FIRM PROFIT PARTICIPATION BONUS PLAN
Adopted: January 17, 2011
     1.  Purpose . This Firm Profit Participation Bonus Plan (the “Plan”) is established to encourage and reward firm-wide collaboration and broad stewardship and to promote the financial success of HFF, Inc., a Delaware corporation (the “Company”), and its operating partnerships (the “Operating Partnerships”), HFF Securities, L.P., a Delaware limited partnership, and Holiday Fenoglio Fowler, L.P., a Texas limited partnership. Capitalized terms shall have the meanings defined herein.

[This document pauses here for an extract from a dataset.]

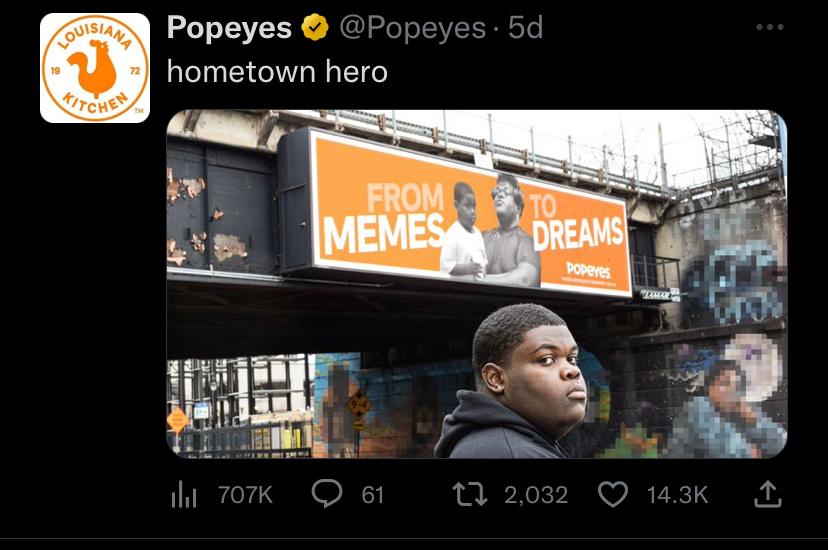
Task: Open the three-dot more options menu
Action: [769, 28]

     2.  Effective Date . The Plan is effective as provided herein.
     3.  Firm Profit Pool Calculation .
          (a) Calculation of Firm Profit Pool . For each calendar year (a “Plan Year”), if a seventeen and one-half percent (17.5%) or greater AOI Margin (as defined below) is achieved by the Company, as determined by the Company’s Chief Financial Officer (the “Chief Financial Officer”) in accordance with the terms herein, then the following amounts, as determined by the Chief Financial Officer in accordance with the terms herein, shall comprise the “Firm Profit Pool”.

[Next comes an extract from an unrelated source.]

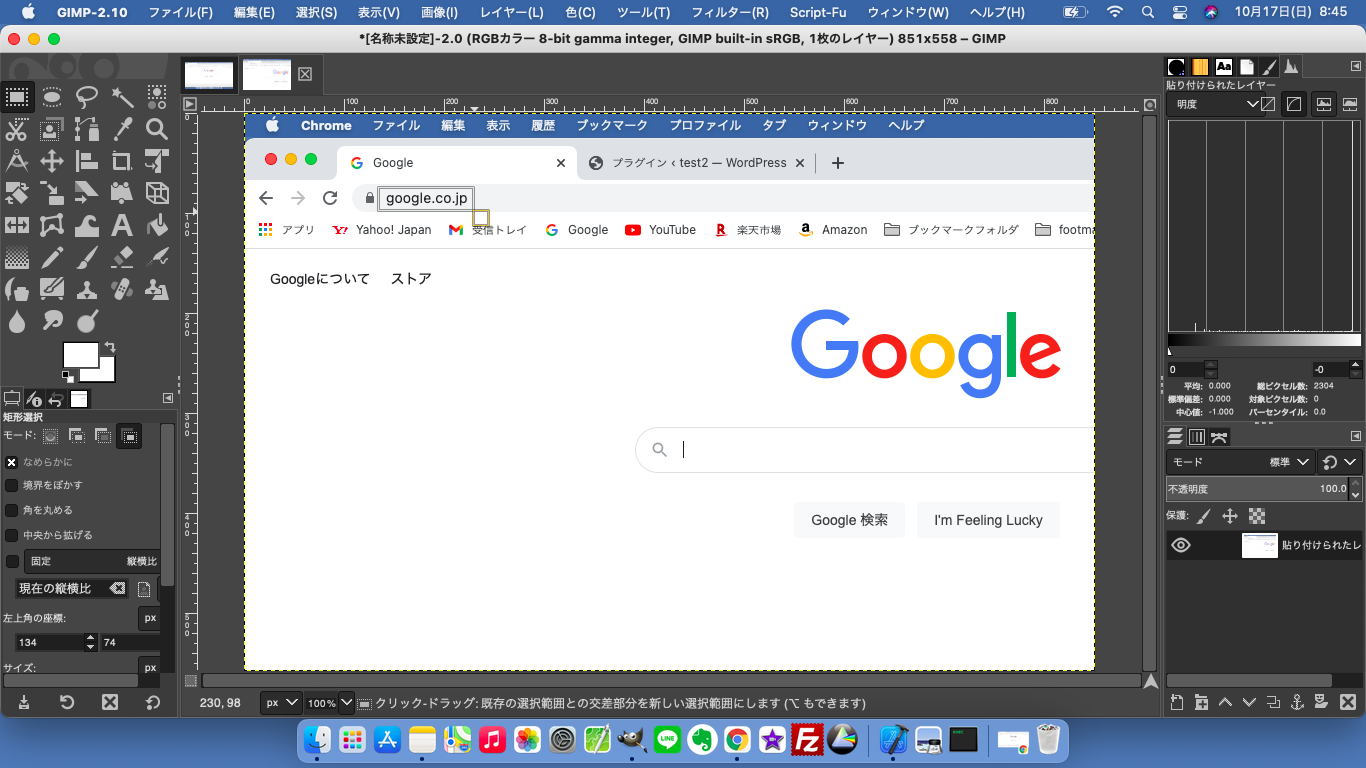Expand the layer mode 標準 dropdown
Screen dimensions: 1366x768
[1289, 462]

               (i) If the AOI Margin is greater than seventeen and one-half percent (17.5%) and less than or equal to twenty percent (20%), then the Firm Profit Pool shall be an amount equal to fifteen percent (15%) of the AOI greater than such seventeen and one-half percent (17.5%) and less than or equal to such twenty percent (20%).
               (ii) If the AOI Margin is greater than twenty percent (20%) and less than or equal to twenty-two and one-half percent (22.5%), then the Firm Profit Pool shall be an amount equal to the sum of (A) seventeen and one-half percent (17.5%) of the AOI greater than such twenty percent (20%) and less than or equal to such twenty-two and one-half percent (22.5%) plus (B) the amount of the Firm Profit Pool calculated in accordance with Section 3(a)(i) above.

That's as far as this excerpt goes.